今回の改憲は、まずは従来明文化されてきた国家主席職の任期規定を消滅させることによって、他の党総書記の任期延長をも容易とし(中央軍委主席はもともと任期規定がない)、これまでタブー視されてきた最高指導者の3期目以降の続投の道を開いたものだった。
また、国家監察委員会の新設もうたわれた。これは、1期目の習近平政権が党内で推し進めてきた腐敗の撲滅などを名目とする規律違反の摘発(超法規的な逮捕行為)の範囲が、今後は党員だけではなく、国有企業の経営者や裁判所・公立病院・公立学校など国民生活の隅々にまで幅広く拡大されることを意味する。
すなわち習近平は、理論上は生涯にわたり権力を握り続けることも可能になり、また意に沿わぬ相手をより簡単に葬り去れるようになった。1976年の毛沢東の死去(少なくとも1997年の鄧小平の死去)以来、空前の権力を手にしたとみなしてよい。
「改革派」と思われていた習近平
だが、習近平が2012年11月15日に党総書記に就任(翌年3月14日に第7代国家主席に就任)した時点で、現在の空前の権力集中を予測した者はほとんどいなかった。前国家主席の胡錦濤政権の10年間を通じて、党内政治は胡錦濤らのいわゆる「共青団」系派閥と、前々代国家主席・江沢民らのいわゆる「上海閥」の角逐が目立つとされてきた。ゆえに内外のウォッチャーたちの間では、習近平の選出は、彼が双方の派閥との関係が良好と目されてきたからであって、一種の調整型人事であるとみなす見解も多かった。一見しただけでは、前任者の胡錦濤や江沢民と比較しても、習近平は党内基盤が極めて脆弱な人物のように思われていた。
もっとも習近平への「読み違え」は中国人の知識人も同様だった。政権成立以前には、民間の民主化シンパのみならず体制内の改革派らも含めて、習近平をリベラルな改革者であるとする想像が広く共有されていたのである。海外の亡命民主派中国知識人の間でも、例えば在米ジャーナリストの陳破空をはじめ、習近平による「上からの民主化」に期待する動きが強く見られた。

===

▸ 練習問題
#1 抜粋の「また、国家監察委員会の新設も」から「力を手にしたとみなしてよい。」まで(両端の語句も含む)を、「党員」を「共産党員」に入れ替えて書き直すこと。
#2 抜粋をもとに、次の問いに答えること。
(a) 習近平が党総書記に就任したのはいつか。
(b) 中央軍委主席の任期規定はどうなっていたか。
(c) 習近平による「上からの民主化」に期待した人物として名前が挙がっている在米ジャーナリストは誰か。
抜粋に書かれている内容だけを根拠にすること。

収集したデータ項目:
===

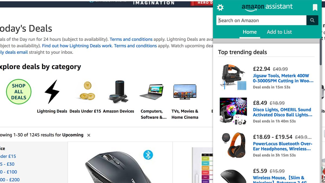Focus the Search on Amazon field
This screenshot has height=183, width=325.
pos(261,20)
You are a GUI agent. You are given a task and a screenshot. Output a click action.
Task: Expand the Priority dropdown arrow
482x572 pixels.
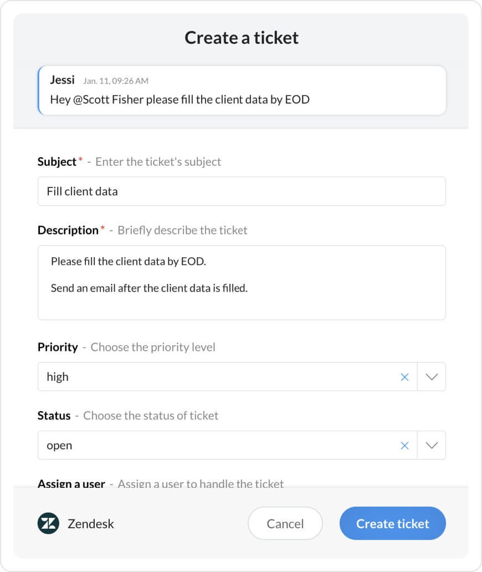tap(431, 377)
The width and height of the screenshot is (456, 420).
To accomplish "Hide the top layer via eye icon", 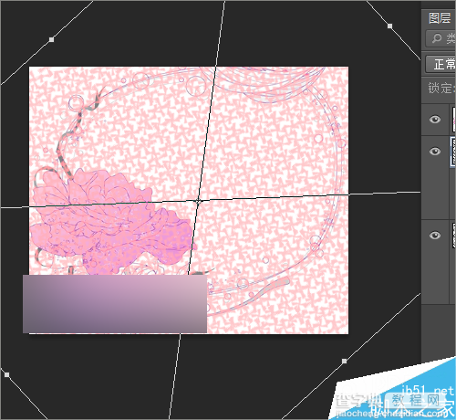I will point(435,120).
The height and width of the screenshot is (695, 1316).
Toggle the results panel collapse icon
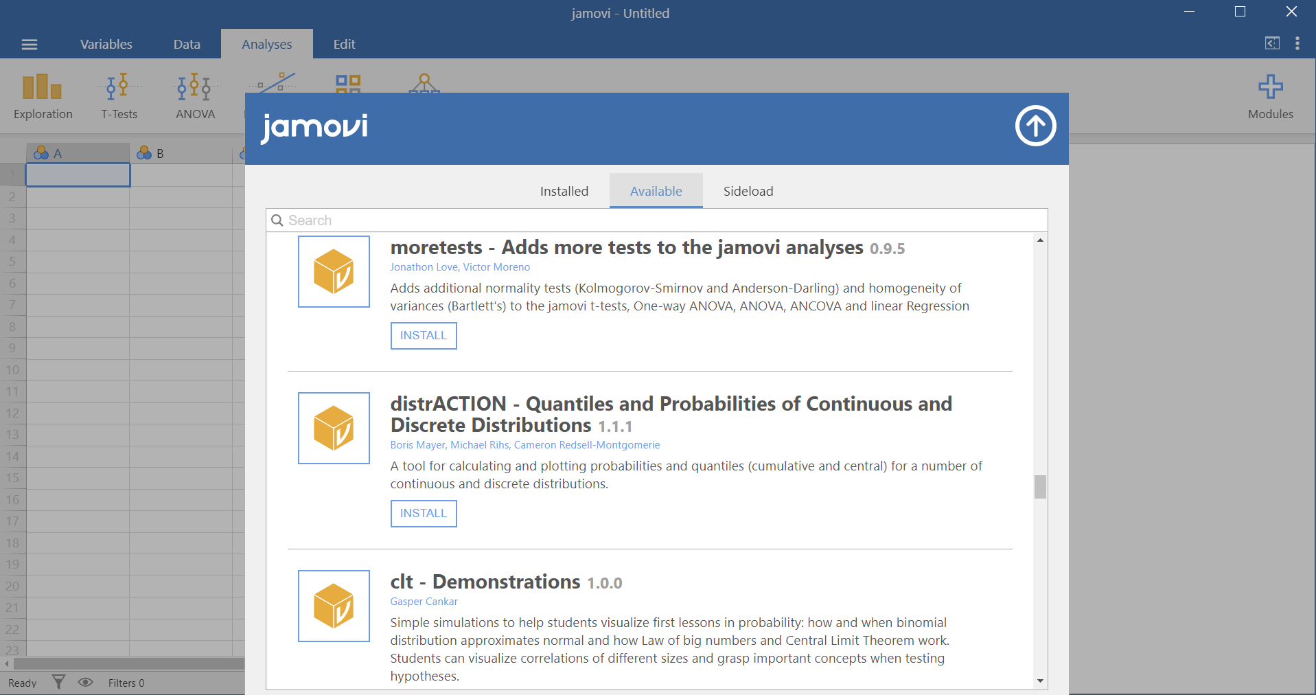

===

▸ 解答
#1
また、国家監察委員会の新設もうたわれた。これは、1期目の習近平政権が党内で推し進めてきた腐敗の撲滅などを名目とする規律違反の摘発(超法規的な逮捕行為)の範囲が、今後は共産党員だけではなく、国有企業の経営者や裁判所・公立病院・公立学校など国民生活の隅々にまで幅広く拡大されることを意味する。
すなわち習近平は、理論上は生涯にわたり権力を握り続けることも可能になり、また意に沿わぬ相手をより簡単に葬り去れるようになった。1976年の毛沢東の死去(少なくとも1997年の鄧小平の死去)以来、空前の権力を手にしたとみなしてよい。

#2
(a) 2012年11月15日
(b) もともと任期規定がなかった。
(c) 陳破空